> _LESETEXT_:

※

Die Haltung von Delfinen in Zoos und Freizeitparks wird von Tierschützern seit je heftig kritisiert: Die hochsensiblen Tiere werden in viel zu kleinen Betonbecken zusammengepfercht, sie leiden der qualvollen Enge, des Lärms von Umwälzpumpen, des Trubels bei Showvorführungen vor johlendem Publikum wegen unter enormem Stress. Die Folge sind haltungsbedingte Funktionsstörungen, psychische und körperliche Erkrankungen. Vor allem der Nürnberger Tiergarten steht insofern in massiver Kritik: Seit der Eröffnung des zooeigenen "Delfinariums" im Jahr 1971 starben von 23 in freier Wildbahn gefangenen Delfinen 15 vorzeitig, von 21 "Nachzüchtungen" kamen 17 noch im Mutterleib oder kurz nach der Geburt zu Tode.

Zahlreiche Zoos deutschland- und europaweit haben in den vergangenen Jahren angesichts der Unmöglichkeit, Delfine in Gefangenschaft auch nur einigermaßen artgerecht zu halten, ihre Delfinarien geschlossen. In einigen Ländern wie England gilt inzwischen sogar ein generelles Haltungsverbot für Delfine.

Anstatt diesem Beispiel zu folgen und das - auch wirtschaftlich unrentable - Delfinarium aufzulösen, ging der Nürnberger Tiergarten in die entgegengesetzte Richtung: Man plante ein größeres und publikumsfreundlicheres Betonbecken, bezeichnete es schönfärberisch als "Lagune" und setzte es gegen jedes noch so zwingende Argument seitens der mit Delfinen befassten Fachwissenschaft durch; Einwände von Tierschützern blieben ohnehin unbeachtet.

※

> _AUFGABE 1_: Welches Land nennt der Lesetext über die Delfinhaltung als Beispiel für ein generelles Haltungsverbot für Delfine?
> _AUFGABE 2_: Setzen Sie den Lesetext über die Delfinhaltung im Nürnberger Tiergarten im Anschluss an seinen letzten Satz fort.
Das Material spielt hierfür keine Rolle.

※

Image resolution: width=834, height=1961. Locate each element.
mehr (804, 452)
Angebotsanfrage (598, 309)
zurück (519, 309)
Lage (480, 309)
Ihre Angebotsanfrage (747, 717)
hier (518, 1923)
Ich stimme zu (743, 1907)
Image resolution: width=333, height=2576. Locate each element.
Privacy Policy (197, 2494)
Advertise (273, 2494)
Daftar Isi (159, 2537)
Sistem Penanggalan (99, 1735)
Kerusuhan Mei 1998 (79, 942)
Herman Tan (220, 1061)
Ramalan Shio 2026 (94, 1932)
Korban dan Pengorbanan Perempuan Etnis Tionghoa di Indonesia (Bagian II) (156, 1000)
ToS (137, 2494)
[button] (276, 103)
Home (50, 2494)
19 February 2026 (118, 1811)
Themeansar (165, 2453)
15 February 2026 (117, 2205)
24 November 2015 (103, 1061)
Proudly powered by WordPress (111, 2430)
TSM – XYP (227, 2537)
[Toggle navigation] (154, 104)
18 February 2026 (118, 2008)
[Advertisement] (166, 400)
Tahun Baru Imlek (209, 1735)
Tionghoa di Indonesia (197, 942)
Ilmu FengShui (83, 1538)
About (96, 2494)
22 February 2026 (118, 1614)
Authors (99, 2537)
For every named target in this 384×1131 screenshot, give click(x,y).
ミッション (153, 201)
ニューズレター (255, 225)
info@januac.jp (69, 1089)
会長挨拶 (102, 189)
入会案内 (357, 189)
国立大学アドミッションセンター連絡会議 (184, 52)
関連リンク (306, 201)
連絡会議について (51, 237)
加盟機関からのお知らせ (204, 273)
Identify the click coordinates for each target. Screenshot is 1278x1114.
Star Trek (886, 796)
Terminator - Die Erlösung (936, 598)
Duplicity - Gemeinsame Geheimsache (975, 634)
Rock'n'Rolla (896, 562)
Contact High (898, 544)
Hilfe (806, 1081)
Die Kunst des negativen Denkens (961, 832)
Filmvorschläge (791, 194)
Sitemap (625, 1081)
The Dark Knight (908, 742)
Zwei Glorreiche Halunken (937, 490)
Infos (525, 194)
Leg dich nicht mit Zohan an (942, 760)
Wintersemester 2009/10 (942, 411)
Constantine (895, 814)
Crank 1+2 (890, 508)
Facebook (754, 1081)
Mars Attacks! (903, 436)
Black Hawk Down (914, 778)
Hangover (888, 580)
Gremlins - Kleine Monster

※

> _ANTWORT 1_: England.

> _ANTWORT 2_:
Die neue Freiluft-"Lagune", gleichwohl mit 1.650 Quadratmetern Wasserfläche etwa dreimal so groß wie das bisherige Becken, bietet den Delfinen keine substanzielle Verbesserung, zumal der Tierbestand von bislang zwei auf vierzehn aufgestockt werden soll. Nach wie vor werden die Delfine in einem - gemessen an ihren Bedürfnissen - lachhaft kleinen und mit künstlich hergestelltem "Meerwasser" befüllten Betonbecken gehalten, das zudem stark fäkalienbelastet ist und insofern massiv gechlort werden muss: Entzündungen von Haut und Augen sind die unausbleibliche Folge.

Ein wesentliches Argument des Nürnberger Tiergartens für die Errichtung der 24 Millionen Euro teueren "Delfin-Lagune" war die vorgebliche Möglichkeit, künftig in größerem Maßstab "Delfintherapie" für behinderte oder entwicklungsverzögerte Kinder anbieten zu können. Einwände aus der Fachwissenschaft, die die "Delfintherapie" als völlig unsinniges Pseudotherapieverfahren auswiesen, das nicht nur keinerlei Hilfe für die betroffenen Kinder bringt, sondern diese ungeahntem Risiko beispielsweise durch das fäkalienbelastete Wasser aussetzt, wurden zur Seite gewischt. Tatsächlich ist längst erwiesen, dass der kurze Kontakt zu Delfinen bei Kindern mit Autismus, Downsyndrom oder geistiger Behinderung über den momentanen Erlebniswert hinaus gar nichts bewirkt. Tiere können therapeutisch durchaus hilfreich sein, allerdings nur, wenn der Kontakt zu ihnen als tragfähige persönliche Beziehung angelegt ist. Therapeutisch kaschierte Delfinshows sind dazu völlig ungeeignet. Führende Behindertenverbände haben sich insofern entschieden gegen Delfintherapie ausgesprochen, die den Eltern für viel Geld nichts als unerfüllbare Hoffnungen verkauft. Die Befürworter der Lagune, von Nürnbergs Oberbürgermeister Ulrich Maly über Markus Söder, Günther Beckstein und Renate Schmidt hin zu Extorwart Andreas Köpke, haben von wissenschaftlicher Cetologie (Wal- und Delfinforschung) vermutlich genauso viel Ahnung wie von Behindertenpädagogik.

Die "Delfin-Lagune" des Nürnberger Tiergartens ist nun fertiggestellt. Zum Nachteil behinderter Kinder, die mit einer unsinnigen Therapiemethode malträtiert werden, die obendrein Geld verschlingt, das für sinnvolle Hilfe aufgewandt werden könnte; und zum Nachteil der eingesperrten Delfine, die ein unwürdiges und leidvolles Leben in einem trostlosen Betonbecken zu fristen genötigt werden.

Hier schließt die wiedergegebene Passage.